With several vaccines now on the horizon, much of the world will be eagerly awaiting a return to normality, which will mean people gathering together in large venues to discuss all-things work. However, a widely held belief across the technology and venture capital world is that even when physical events do return, the digital incarnation is going nowhere. Hybrid is very much the name of the game, due in large part to the extra value they bring to the mix.

“Our customers are seeing more growth by going virtual,” Ortiz said. “One customer of ours typically hosts one event at 500 people, she went virtual, and now she has 2,500. So now she’s growing her demographic much more broadly than a physical event would allow. [When things go back to normal], she says it’s going to be a 100% hybrid approach — this is what we keep hearing from event industry leaders.”

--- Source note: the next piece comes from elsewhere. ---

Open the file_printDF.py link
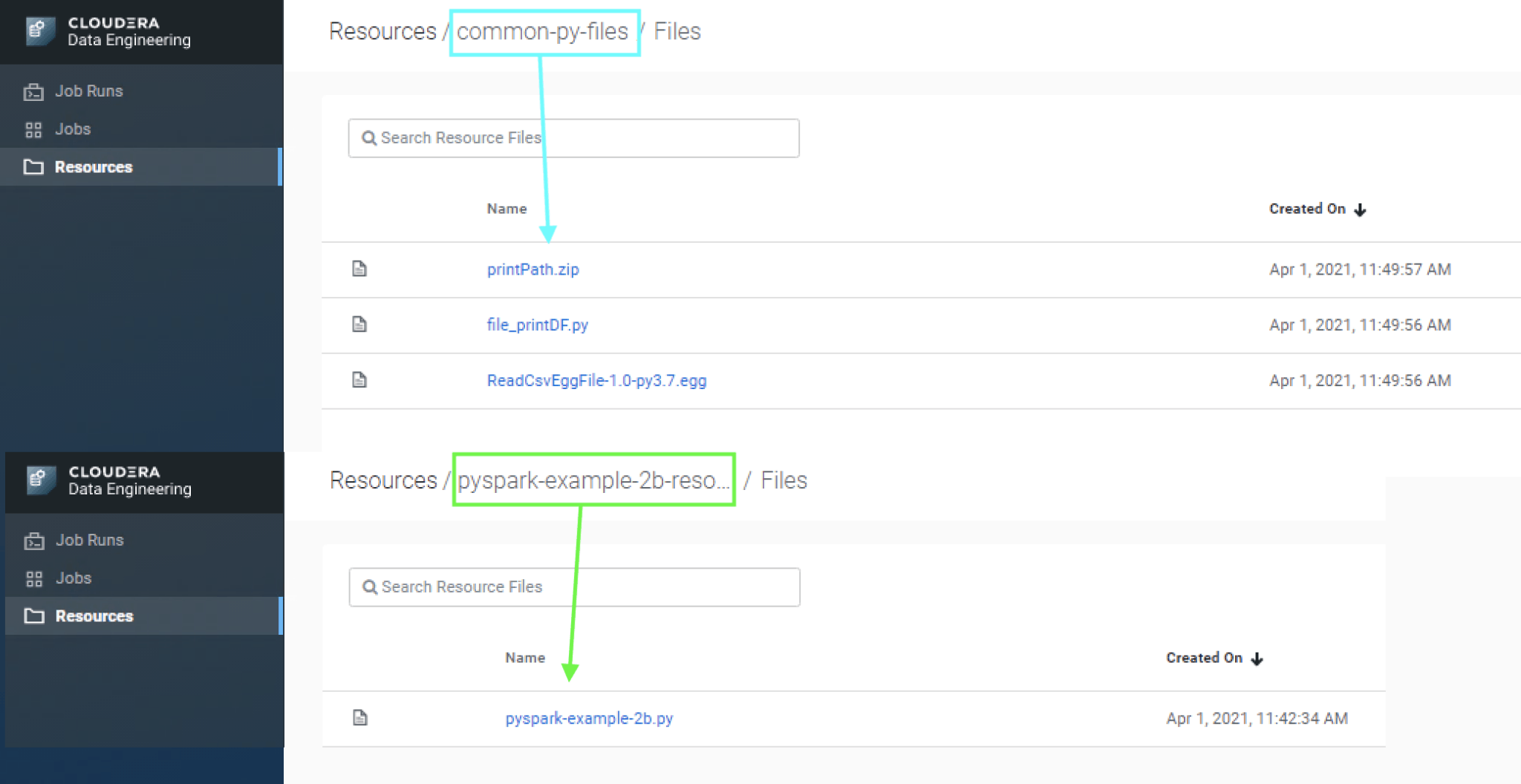Screen dimensions: 1521x784 [537, 325]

Data is also a major factor at play here. In a physical venue, aside from registering the fact that somebody has turned up at the event, it becomes very difficult to track what that person does, how engaged they are, or quantify the success in terms of desired outcomes such as a new connection or sale. Now that more companies are dabbling in the virtual events sphere, giving up that measurability will be difficult, which is why the hybrid model could be here to stay.

“The design approach we’ve taken at the company is, instead of thinking about this from a physical-first experience and saying, ‘this is how events work in the physical world, how do we do them in a virtual world?’, we flipped it and said: ‘How do we do things in the virtual world that it’s impossible to in the physical world. And that’s allowed us to design key features pipelines of data that improves the stickiness and the ROI for our customers.”